I think I ordered my copy of the earthman from a secondary seller on Amazon.com, used. I had no problems at all, but did have to pay a bit of shipping, which was offset by the low price.

I am happy to hear you have found the book. Perhaps our next book selection can be one you already have in your library? In the meantime, I look forward to your comments and impressions of the book.

 
At 2:34 PM, Blogger Xris said...

"... books written by celebrities, how-to books, "weekend" garden books, "two hour" garden books and other horticultural impossibilities."

I concur. Celebrity-written books constitute a "horticultural impossibility."

 
At 2:39 PM, Anonymous Reading Dirt said...

Let me recommend another online source of books: Powell's books. Their store (that takes up a whole city block) may be in Portland, Oregon, but they do have a good online service: http://www.powells.com/

Timber Press will also let you order directly from their website, and they have terrific gardening and horticultural books: http://www.timberpress.com/

I sometimes order through BookSense, which serves independent bookstores, but they generally have you pick up the books at the store.

 
At 4:39 PM, Blogger OldRoses said...

Carol, I've become so spoiled shopping online that I had forgotten about rude sales clerks. I'm looking forward to reading books that I don't already own. It's a great way to discover authors. I'm loving Henry Mitchell! I'll just go back to buying online.

Xris, it's amazing the junk I saw in that store. And people obviously buy it or Borders wouldn't be stocking it.

Reading, thanks for the suggestions! I would still like to find a physical bookstore where I can pick up and skim interesting books.

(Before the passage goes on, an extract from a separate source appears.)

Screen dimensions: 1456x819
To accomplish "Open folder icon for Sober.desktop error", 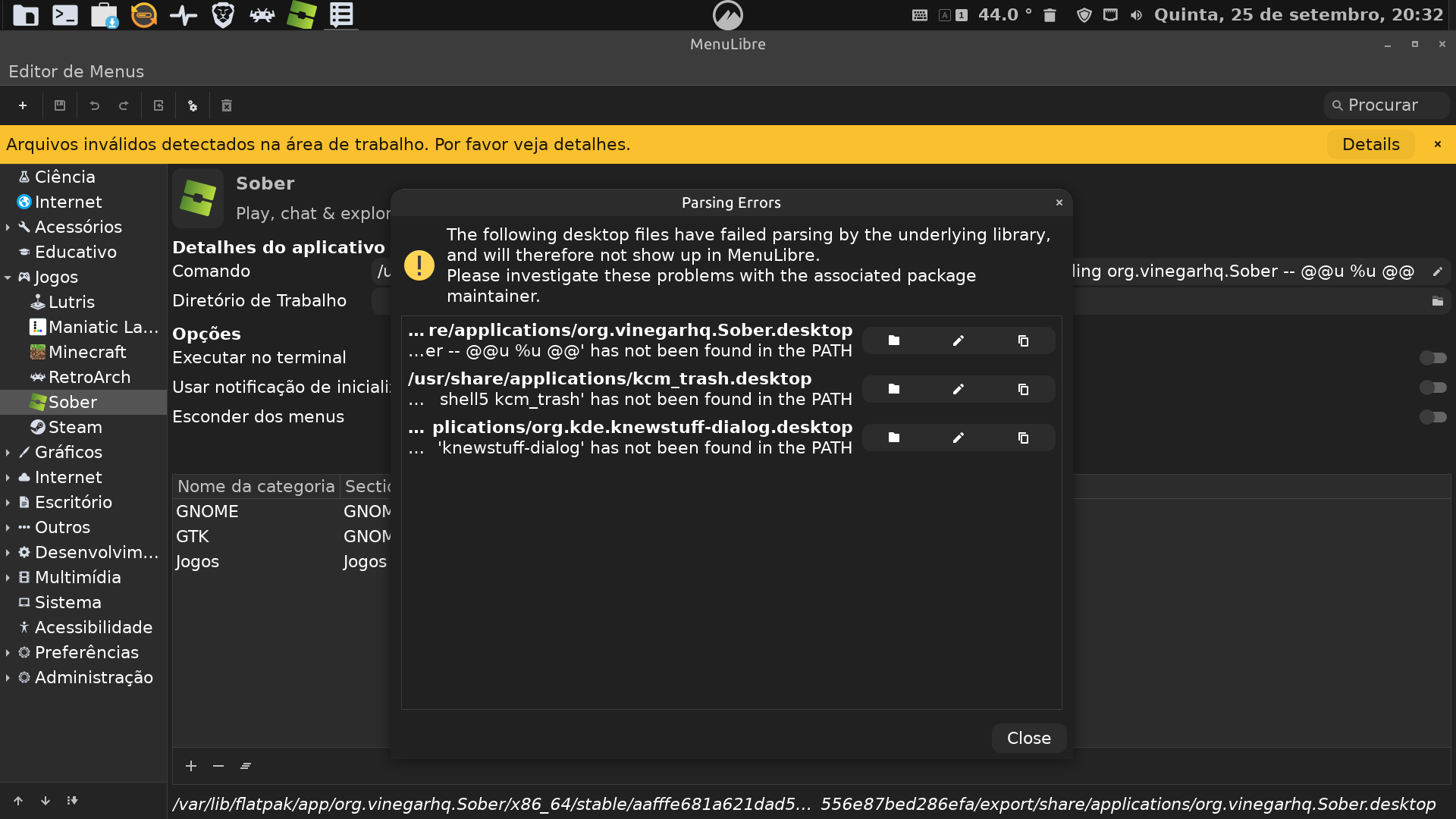I will [894, 340].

I just love bookstores!

 
At 6:26 AM, Blogger Robert Brinkmann said...

I understand your rant!! Borders has gotten really lax at public service. The coffee counter at my local one is the worst. It is dirty and the people who run it are just, well, disinterested in life and in talking or making eye contact.

I too would rather buy online from a bookseller (or ebay). Borders has really gone downhill. I always feel like I've read all the books they have. It looks like a bookstore, but the way they display books, they really only have, like, 23 books. Instead, it seems more like a scrapbook, card, and coffee store with 23 books for sale.

 
At 7:25 AM, Anonymous john curtin said...

Old Roses - a suggestion - for out of print, hard to find, or just second hand books try www.abebooks.com

I've used it several times and have bought from sellers in the UK,US even as far away as New Zealand. Condition descriptions have been accurate, shipping prompt and the price good. Plus you in contact with people who've a real interest in books.

 
At 8:10 AM, Blogger Naturegirl said...

{{{EEK..Gads!!}}} I sure hope I don't encounter
this lack of interest or knowledge when I go into my local bookstore chain called "Chapters or Indigo" here in Canada!I did want to read that selection.Above John C. gives out a suggestion..I must write it down.

 
At 8:14 AM, Blogger sewobsessed said...

Hear, hear!
Unfortunately, that attitude isn't just in Borders, it's in retail everywhere. You either get the deer in the headlights, "I have no idea what you're asking, so I'll pretend I do and give you some hoohockey I think you're dumb enough to believe" or the ever present "I dunno" followed by the quick sprint.

Of course, my ideal is an impossibility: Nothing but elderly grandma/grandpa types who know everything about everything and are more than happy to discuss what they do know for hours on end. It's on my Santa list and I've been a good girl...

 
At 11:50 AM, Blogger OldRoses said...

Thanks everyone for all the wonderful suggestions and encouragement. I went to the Borders website. They claim customer service is their number one priority so I sent them a link to this post and the addresses of the two stores I went to. I'll let you know if they bother getting back to me!

 
At 7:32 PM, Blogger Nelumbo said...

I tend to buy most of my gardening books after hearing recommendations then going on Amazon or half.com. I do enjoy Borders for browsing magazines and drinking overpriced coffee.